A daily devotion I practice is to light a candle in front of the statue and say the "Hail Mary" prayer. I ask for guidance as I go about my daily round, ordering and decorating my home, preparing meals, caring for and educating my child, and being a wife. I also understand Mary, and myself, as a "woman unto herself," an ancient definition of "virgin" uncovered by Christian writer and novelist Sue Monk Kidd (The Secret Life of Bees and The Mermaid Chair) in her memoir Dance of the Dissident Daughter. The "woman unto herself" is autonomous, not defined ultimately by any of her roles, such as daughter, wife, or mother, but as a person who is spiritually and psychologically whole unto herself, subject to her own inner authority, in line with the will of God.

The Virgin Mary is shown to be one unto herself when she says "yes" in the Annunciation scene in the Gospel of Luke. She doesn't ask her father or Joseph for his opinion or permission. Her answer is autonomous and rests upon her faith in the Lord. Jesus further emphasizes a woman's value as a faithful disciple over the traditional value of a woman based solely on her ability to produce children in the Jewish society of those times. He does not devalue motherhood or family, but instead underscores the new relationship of the family of Christ as foundational.

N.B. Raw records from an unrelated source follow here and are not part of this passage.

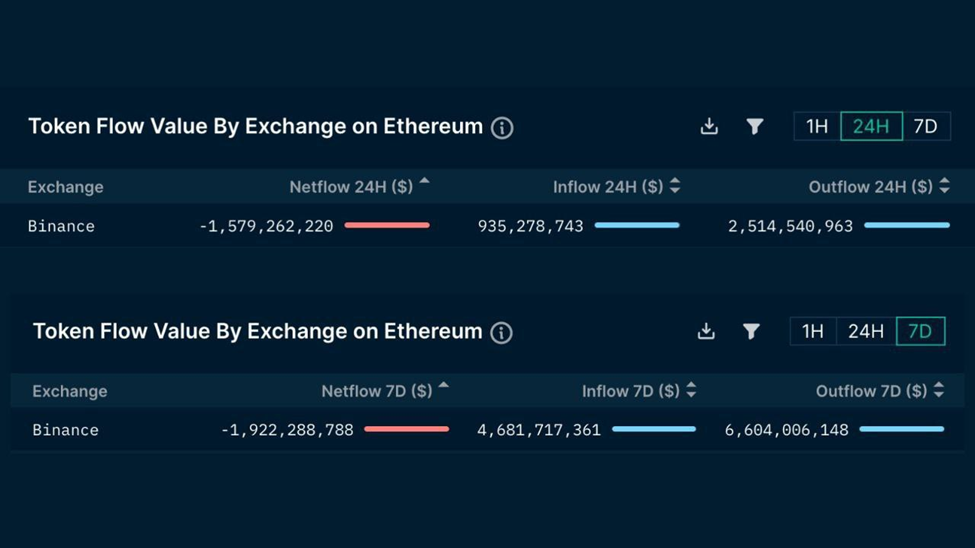Toggle sort on Inflow 24H ($) column

[x=675, y=186]
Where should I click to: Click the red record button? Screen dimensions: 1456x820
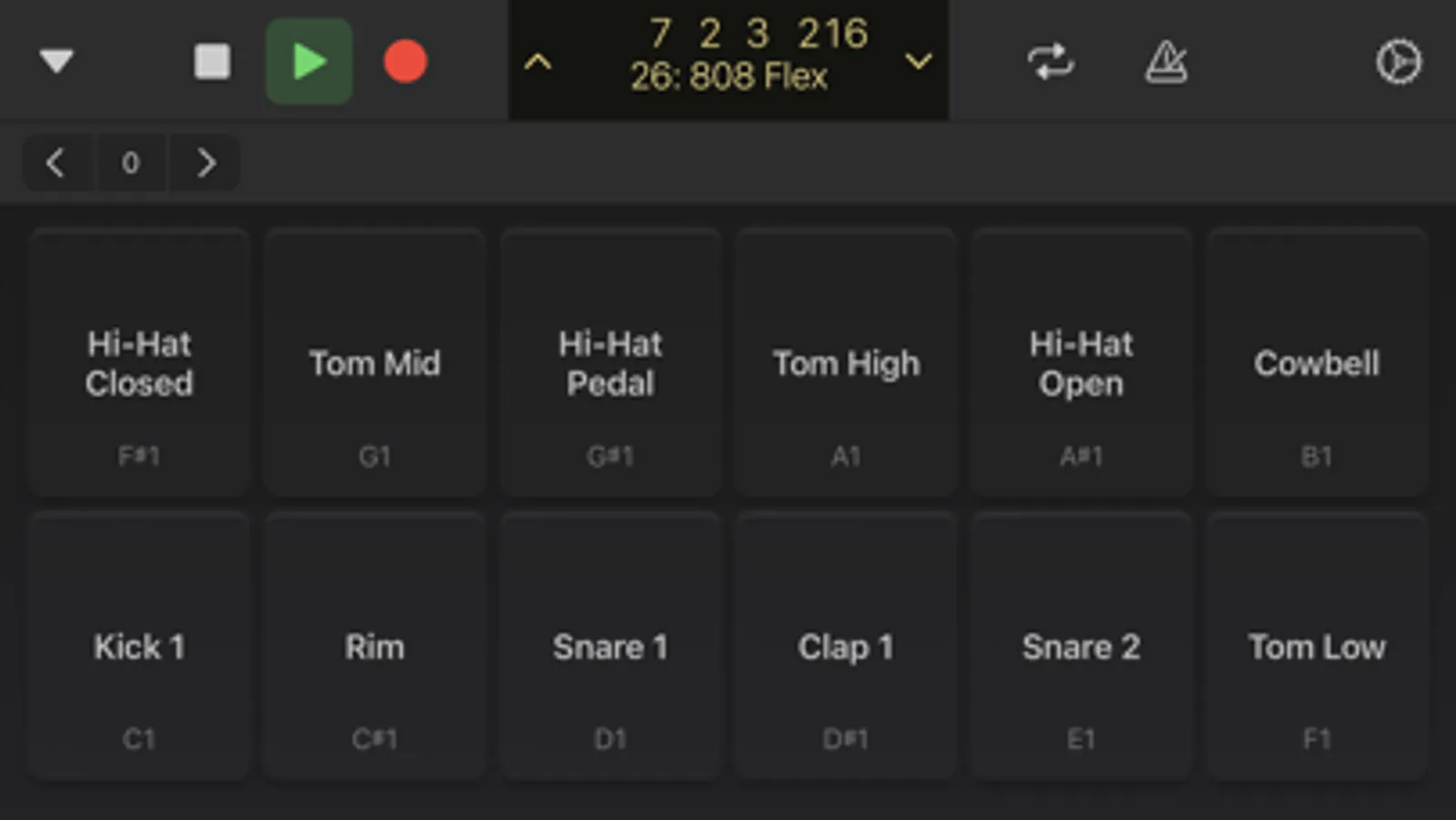coord(405,62)
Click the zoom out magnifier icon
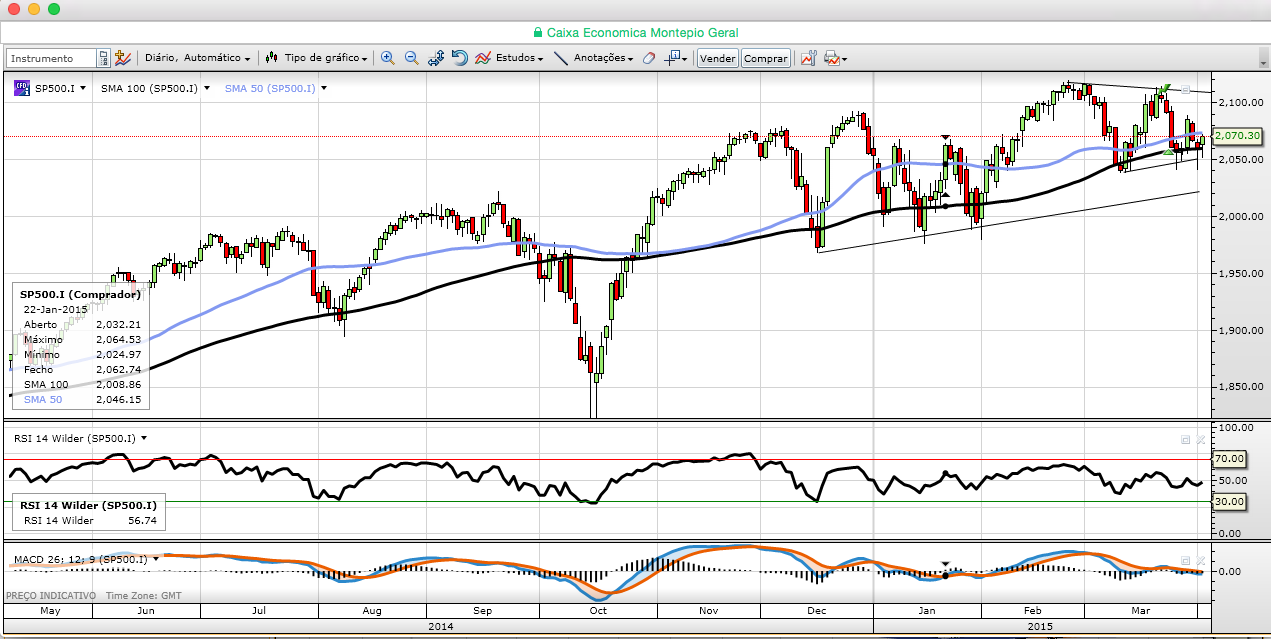Screen dimensions: 1271x639 coord(411,58)
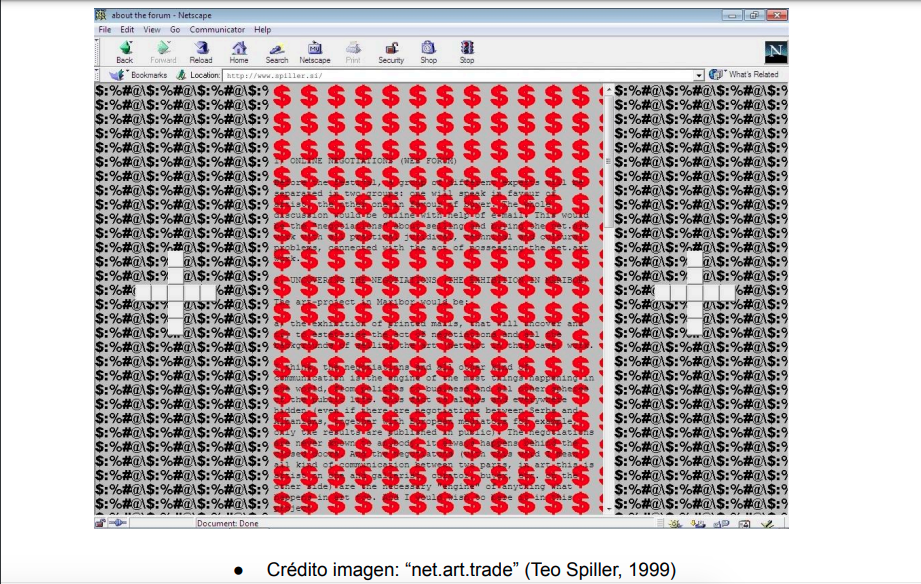
Task: Click the Print toolbar icon
Action: click(353, 52)
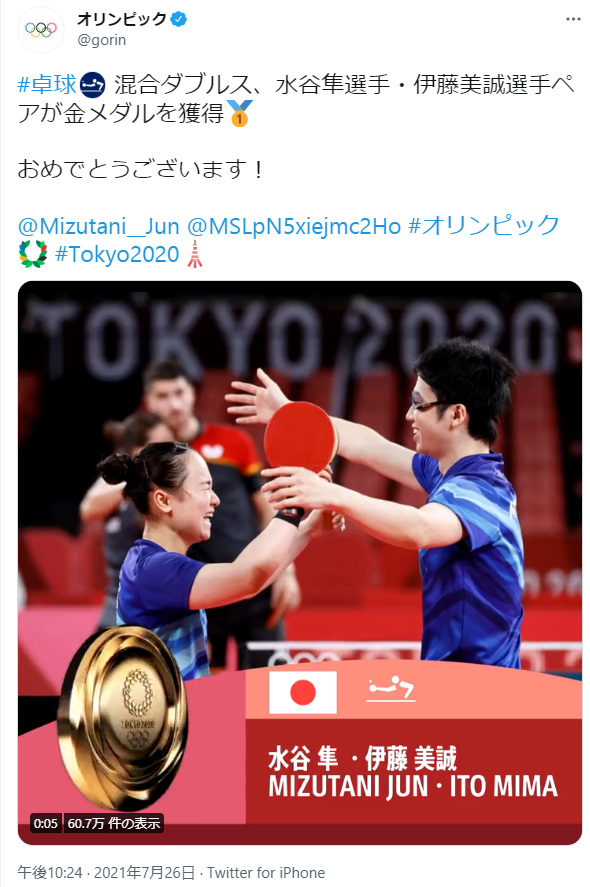Image resolution: width=590 pixels, height=887 pixels.
Task: Open @MSLpN5xiejmc2Ho mention
Action: [x=294, y=226]
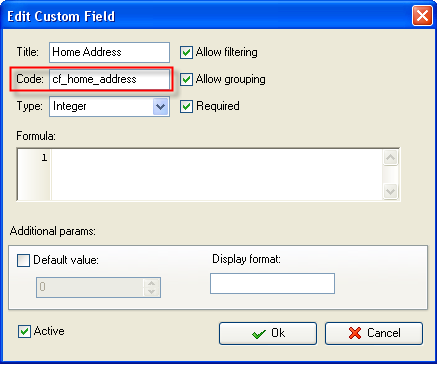Select the Display format text box

point(272,284)
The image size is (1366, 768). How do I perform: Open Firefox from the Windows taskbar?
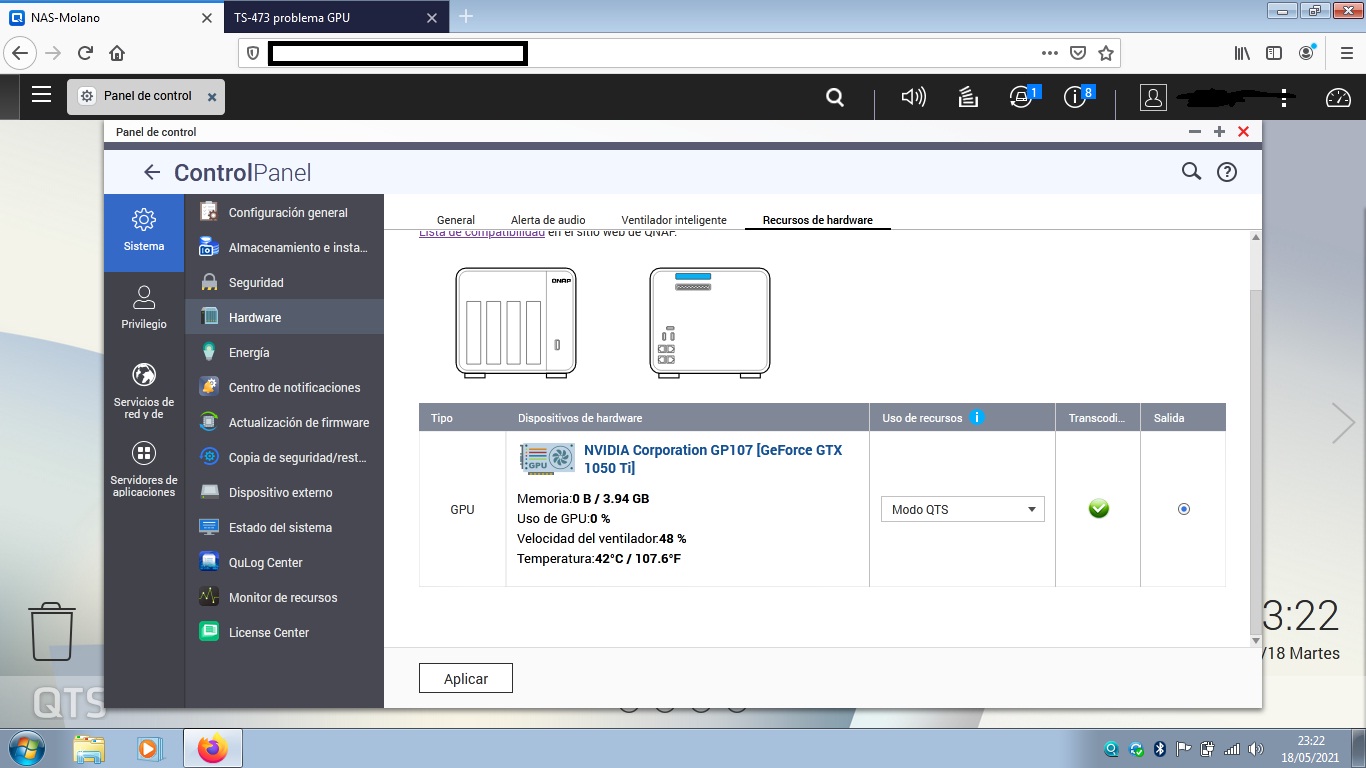212,748
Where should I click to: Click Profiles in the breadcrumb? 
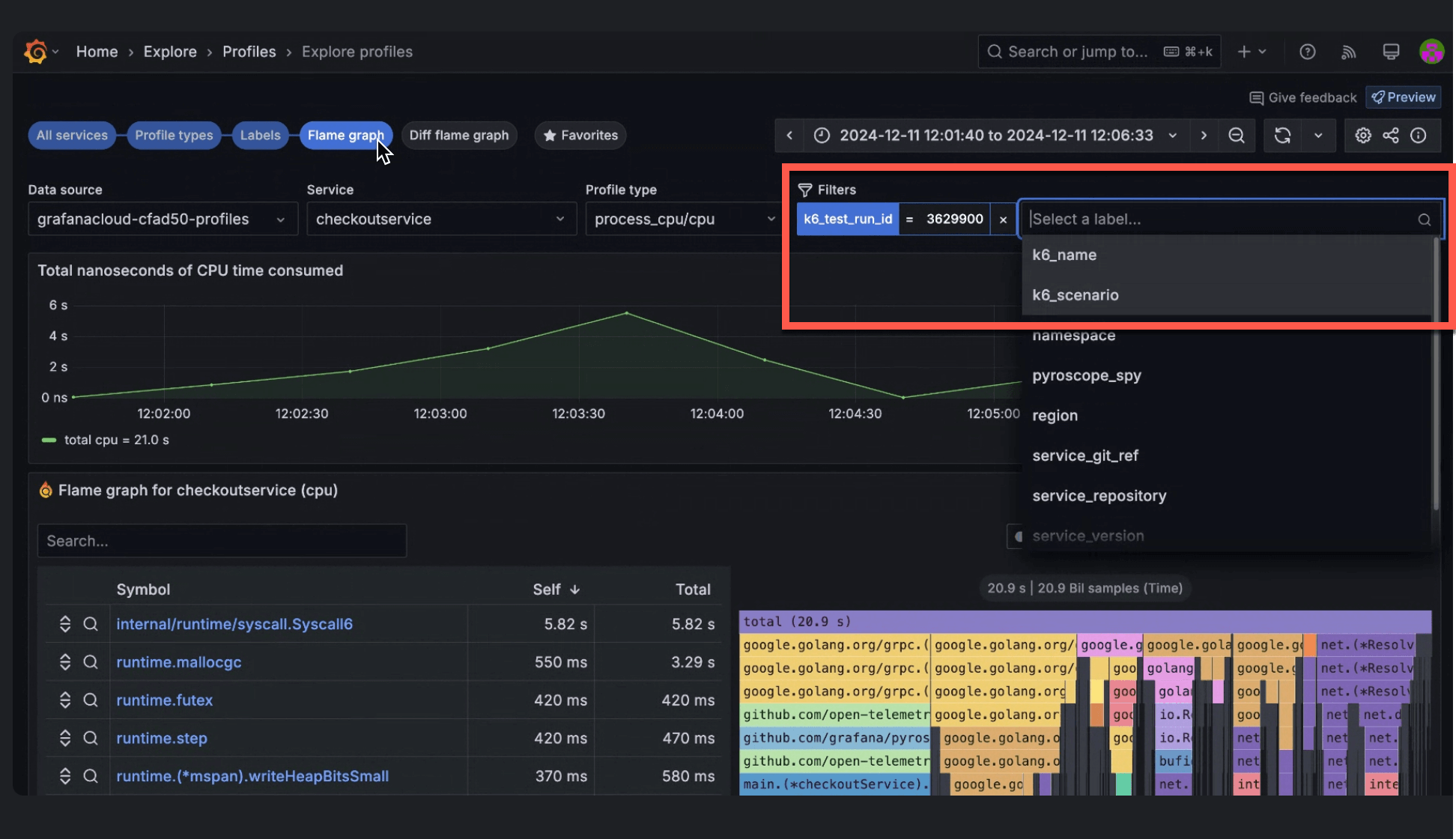click(x=249, y=51)

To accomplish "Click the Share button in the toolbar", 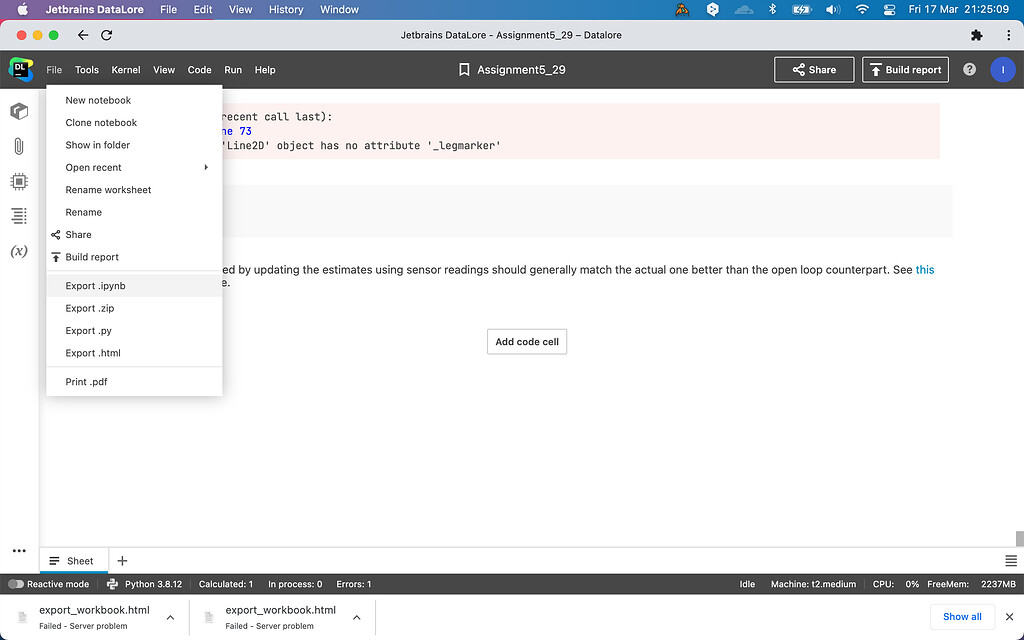I will click(x=814, y=69).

Jesus' message is egalitarian, equalizing the status of women and men. However, the church Fathers were often misogynist in their writings, and this attitude toward women was pronounced in the formation of Mariology that pitted Mary (pure, ever-virgin, undefiled, perfect) against Eve, and by extension, all women (whore, temptress, defiled, inferior). I will show in subsequent articles how this idealized Mary sterilized her image and harmed both women and men psychologically and spiritually. I think that an integration of Protestant and Catholic beliefs about Mary, an ecumenical Mariology, is needed if we are ever to be integrated as individual people and as a society.

Christianity does need a mother. As Christmas nears, let us all contemplate the reason for the season, gazing more closely than usual upon the mother in the picture, the human mother of a divine child and the gift and promise they brought to save the world, together.